Scientific classification
- Kingdom: Plantae
- Clade: Tracheophytes
- Clade: Angiosperms
- Clade: Eudicots
- Clade: Rosids
- Order: Fabales
- Family: Fabaceae
- Subfamily: Faboideae
- Genus: Lupinus
- Species: L. kuschei
- Binomial name: Lupinus kuschei Eastw.
- Synonyms: Lupinus sericeus;

= Lupinus kuschei =

- Genus: Lupinus
- Species: kuschei
- Authority: Eastw.
- Conservation status: G4
- Synonyms: Lupinus sericeus

Species of legume

Lupinus kuschei, the Yukon lupine, is a species of flowering plant from the order Fabales which can be found in Alaska and Western Canada.

==Description==
The plant's stems are 15–50 cm high while the leaves carry 5 to 9 leaflets with petioles being 4–15 cm long. The leaflets themselves are elliptic and are 1.5–5 cm long. Flowers have 3–10 cm long racemes which have a two-lipped calyx. The upper lip of the calyx is 4–6 mm long and the lower lip is 5–7 mm. L. kuschei have 10–13 mm long corollas which are either blue or purple in colour. The fruits have 2–3 cm long pods which carry seeds that are 4–6 cm long. The flowers can be white, purple, blue, and violet. The flowers bloom in the months of June and July. The fruit type is a legume.

It can be distinguished from Lupinus nootkatensis by its long-petioled basal leaves and acute leaflets. It can be distinguished from Lupinus arcticus by its silky leaflets on both sides. It can be distinguished from Lupinus lepidus by its glabrous keels, and its stem, pedicels, and calyx with spreading, villous pubescence. It can be distinguished from Lupinus sericeus by its banners not being hairy on the back.

==Habitat and distribution==
It can be found in the Conifer Forest and Sand dune habitat. Appears to prefer sandy and gravelly soil. Also found in sand bars of glacial rivers, river terraces, and sandy alluvium. It's often in mesic to dry, sandy, gravelly, or rocky openings, alpine fields, and on roadsides. Some associated species include, Dryas drummondii, Hedysarum mackenzii, Epilobium latifolium, Oxytropis campestris, Oxytropis deflexa, Pinus contorta, Arctostaphylos species, Shepherdia canadensis, Calamagrostis purpurascens, Festuca rubra, Solidago decumbens, Populus balsamifera, and Salix species.

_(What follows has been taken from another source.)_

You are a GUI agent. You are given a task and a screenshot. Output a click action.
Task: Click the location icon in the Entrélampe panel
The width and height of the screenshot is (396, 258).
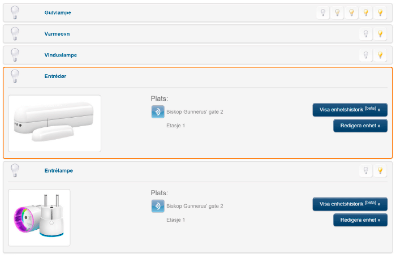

Most of the population is found in the southwestern Yukon, with parts of its population in northern British Columbia and east-central Alaska. Disjunct populations have also been found in northwestern Alaska. The range extent can be up to 250,000 km^{2}, as the parts of northwestern Alaska have not been fully mapped yet. Some sources also think there could be a population in southern British Columbia, which hasn't been confirmed and these reports might be questionable. It is most commonly observed in the months of June and July. 75.1% of the time it was found in Canada, and 13.2% of the time it was found in the United States.